Multi-AI Routing via Context Folders

The assistant is not the only AI in the system. Other command-line AI tools can be routed specific task types by building purpose-built context folders for them.

The pattern: create a directory for each AI CLI you want to use. Inside it, add an instruction file that the CLI reads automatically on startup. Each folder becomes a context-loaded dispatch point for a specific task domain. When the orchestrator needs that type of work done, it dispatches a task to the right folder rather than handling it inline.

Example task domains this works well for:

The result is a routing layer where tasks go to the most capable tool for the job rather than everything defaulting to a single model. Research that benefits from live web access goes to the web-grounded tool. High-volume extraction goes to the fastest available model. Editorial judgment stays with the primary assistant. The system routes rather than generalizes, and the context folders make that routing explicit and repeatable.


Scaling CLAUDE.md

CLAUDE.md grows. Every new project, tool, agent, and priority adds lines. At some point the file gets heavy enough to slow down session starts and eat context window space that should be available for actual work. This is not a failure of the approach. It is a sign the system is working. The fix is not to stop adding things. The fix is lazy loading.

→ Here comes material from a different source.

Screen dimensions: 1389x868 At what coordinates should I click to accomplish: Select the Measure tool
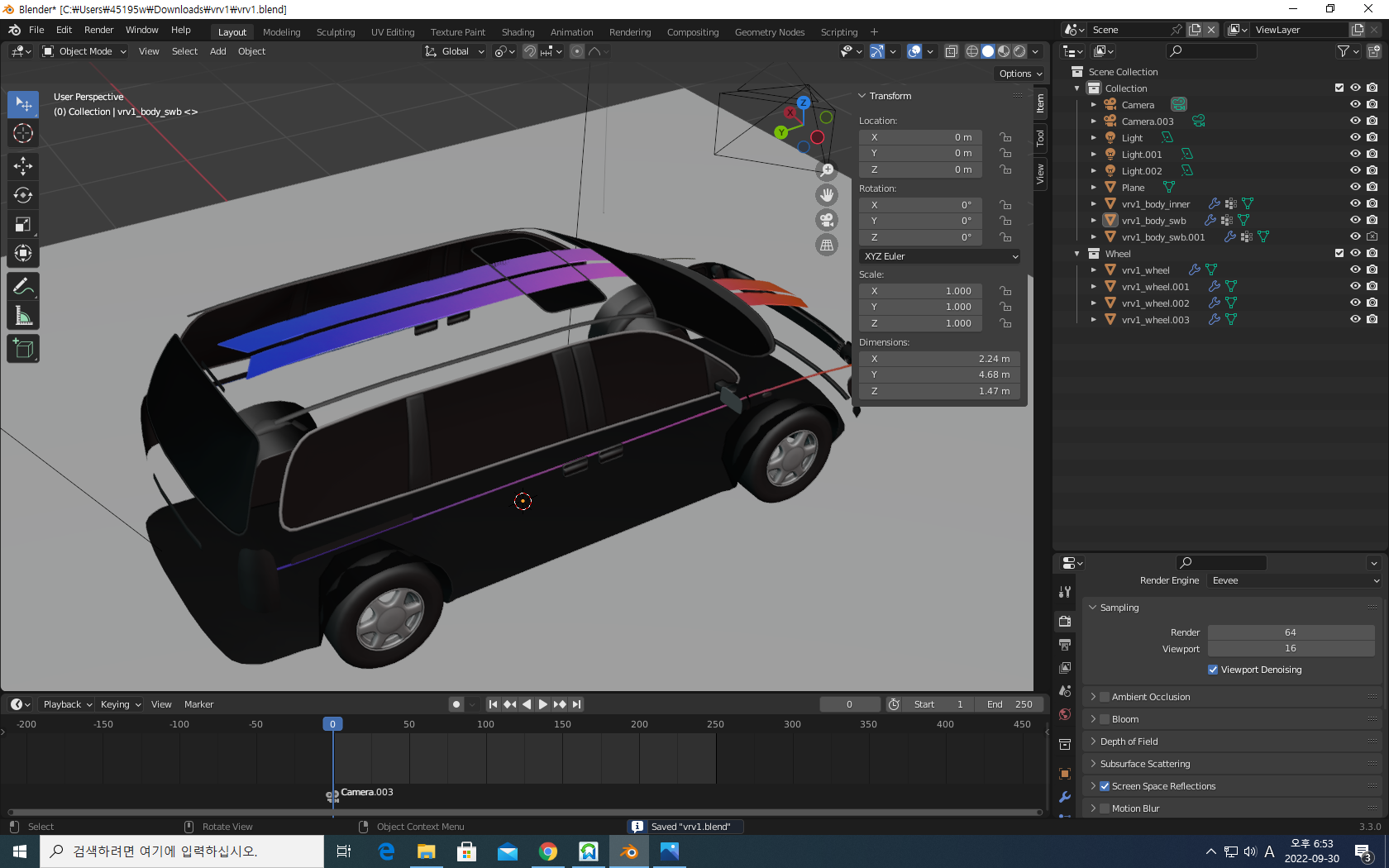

Heavy sections that do not change often get extracted to subfiles. CLAUDE.md keeps a one-line pointer. Agents read the subfile on demand via the Read tool when they actually need it. A 130-line agent architecture section became a one-line import reference. A routing table, maintenance config, and URL registry followed. The main file shrank 37%. The content is still there. It just loads when needed, not on every session start.

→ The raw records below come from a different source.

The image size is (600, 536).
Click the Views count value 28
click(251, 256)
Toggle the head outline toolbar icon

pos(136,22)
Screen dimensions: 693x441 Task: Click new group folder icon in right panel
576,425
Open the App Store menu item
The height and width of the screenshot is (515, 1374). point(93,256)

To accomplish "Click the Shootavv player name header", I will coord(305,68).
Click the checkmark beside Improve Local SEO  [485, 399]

The principle: CLAUDE.md should contain what every session needs. Everything else should be one read away. Identity, priorities, output rules, recognized commands, and current projects stay in the main file. Reference material, detailed configs, and agent specs live in subfiles that load on demand. The file stays fast. The system stays complete.

Beyond lazy loading, the files themselves can be compressed for token efficiency. System instruction files are formatted for humans, but the AI does not need that formatting. Stripping markdown syntax, collapsing lists, and using shorthand notation cuts token consumption by 40-70% with no behavior changes. The Token Trim page covers the method and results.